1. `setup_torch(...)`
2. Build `cfg: DictConfig = get_config(...)`
3. Instnatiate `config: ExperimentConfig = instantiate(cfg)`
4. Build `trainer = Trainer(config)`

In [3]:
import os
import numpy as np
from ezpz import setup
from hydra.utils import instantiate
from wordplay.configs import get_config, PROJECT_ROOT
from wordplay.trainer import Trainer

HF_DATASETS_CACHE = PROJECT_ROOT.joinpath('.cache', 'huggingface')
HF_DATASETS_CACHE.mkdir(exist_ok=True, parents=True)

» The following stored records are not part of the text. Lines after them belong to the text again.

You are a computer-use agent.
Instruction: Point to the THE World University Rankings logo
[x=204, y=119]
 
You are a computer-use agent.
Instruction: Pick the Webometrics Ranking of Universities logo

os.environ['HF_DATASETS_CACHE'] = HF_DATASETS_CACHE.as_posix()

BACKEND = 'DDP'

rank = setup(
    framework='pytorch',
    backend=BACKEND,
    seed=1234,
)

cfg = get_config(
    [
        'data=shakespeare',
        'model=shakespeare',
        'optimizer=shakespeare',
        'train=shakespeare',
        f'train.backend={BACKEND}',
        'train.compile=false',
        'train.dtype=float16',
        'train.max_iters=1000',
        'train.log_interval=50',
        'train.eval_interval=500',
    ]
)
config = instantiate(cfg)

### Build `Trainer` object

In [4]:
trainer = Trainer(config)

## Prompt (**prior** to training)

In [5]:
query = "What is an LLM?"
outputs = trainer.evaluate(
    query,
    num_samples=1,
    max_new_tokens=256,
    top_k=16,
    display=False
)
log.info(f"['prompt']: '{query}'")
log.info("['response']:\n\n" + fr"{outputs['0']['raw']}")

## Train Model

|  name  |       description            |
|:------:|:----------------------------:|
| `step` | Current training step        |
| `loss` | Loss value                   |
| `dt`   | Time per step (in **ms**)    |
| `sps`  | Samples per second           |
| `mtps` | (million) Tokens per sec     |
| `mfu`  | Model Flops utilization[^1]  |
^legend: #tbl-legend

[^1]: in units of A100 `bfloat16` peak FLOPS

In [6]:
trainer.config.device_type

'cuda'

In [7]:
from rich import print

print(trainer.model)

## (partial) Training:

We'll first train for 500 iterations and then evaluate the models performance on the same prompt:

> What is an LLM?

In [8]:
trainer.train(train_iters=500)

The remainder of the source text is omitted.